# beach city dam



## KATKING

Does any one ever fish beach city dam or the back waters if so what can i expect to catch and what should i use for bait?


----------



## tcba1987

its shallow and muddy in the lake area, the best fishing is in the spillway for channel cats, flatheads and pike.


----------



## rockbass

I have heard of quite a few flatties being caught behind the dam, and lots of nicer channels being caught in the spillway. of course good numbers of pike and bass in there too. Just have to be careful of that place at night for the guys..............and vandals


----------



## kennedy327

rockbass said:


> Just have to be careful of that place at night for the guys..............and vandals


After reading some of the "art" on the bathroom walls at that place, I dont think I would go there at night without either a few tough friends or a dog or gun.

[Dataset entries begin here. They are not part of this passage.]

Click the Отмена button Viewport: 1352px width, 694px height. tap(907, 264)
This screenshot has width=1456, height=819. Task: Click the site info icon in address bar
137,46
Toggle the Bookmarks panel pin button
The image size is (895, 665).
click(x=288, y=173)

I went there the other day and caught nothing round the spillway but went down stream a tad and caught a few small bullheads. I really would like to catch a pike this year from either there or bolivar, not sure whats a good pike spot for there thought, I always try catching some gills for bait there but never do. All I ever get is small bullhead, tons of small bullhead.

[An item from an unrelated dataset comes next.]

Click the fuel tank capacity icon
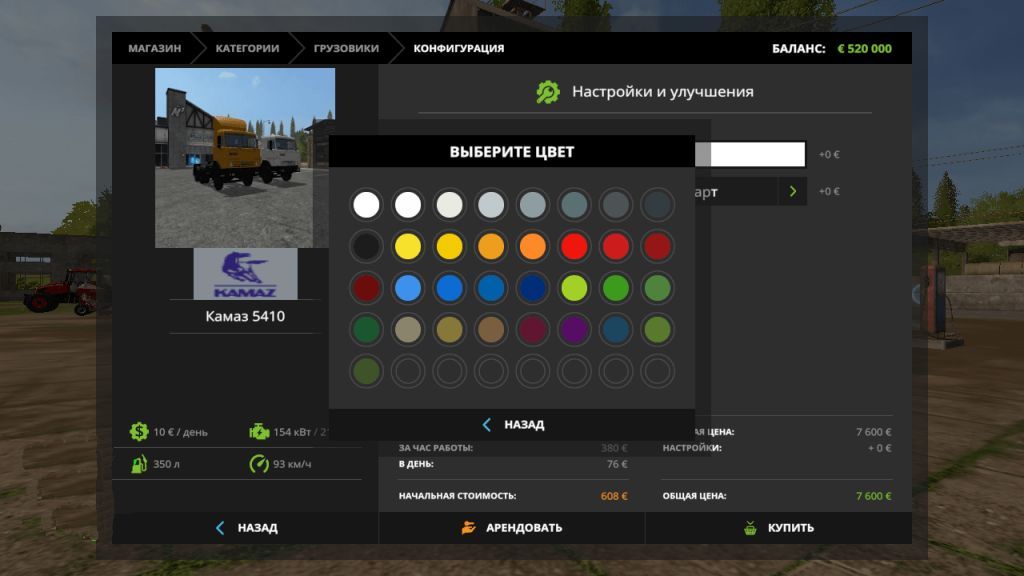Image resolution: width=1024 pixels, height=576 pixels. tap(139, 464)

I have caught one tiny carp and seen my buddy pull out a big slab of a white crappie from there, water was much higher then though.


----------



## rockbass

Notice I said guys............  

I think I may have to go up there sometime to stock up on small bullheads. The fishing in there will be better when we get a good rain to bring the water levels way up.


----------



## Snobal

Stopped by the spillway on Saturday night (9/2) and they now have the dirt area blocked off for "authorized vehicles only". Before that, I was pulling 3 - 6 pound channels out where the little outbuilding is at on chicken. Of course, I could only seem to get one a night. I know a couple people who pull out the small bullheads on shrimp quite often.


----------



## rockbass

you and your chicken!  

I am having another all nighter on the 30th if you are interested!


----------



## KATKING

went there tonite and caught alot of small channels and one nice, about 4 pounds...of coursed they where all released...i fish there often if any one is interesting in ever going pm


----------



## tcba1987

Hey that chicken breast soaked in anise oil works !!! I doubt he is


----------



## H2O Mellon

tcba1987 said:


> Hey that chicken breast soaked in anise oil works


Man I remmeber a few years ago that was going to be my "Secret" Super Bait..... I've learned alot since then.


----------



## KATKING

they only thing about beach city dam from what i have heard about it you couldnt pay me enough to eat anything out of it...


----------



## Snobal

What have you learned since then H2O? Seems to work great and it stays on the hook!


----------



## KATKING

what do you do to the chicken breast ....if any one you would like to share your secert


----------



## Snobal

I guess its not much of a secret anymore. Thanks Brian!! LOL I buy the skinless/boneless chicken breast and cut 1 or 2 up into bite size pieces. Then i put the pieces in a ziploc freezer bag and dump in a bottle of anise oil. I always keep it refrigerated but I dont know if its really necessary or not. I just don't want to smell rotten chicken!


----------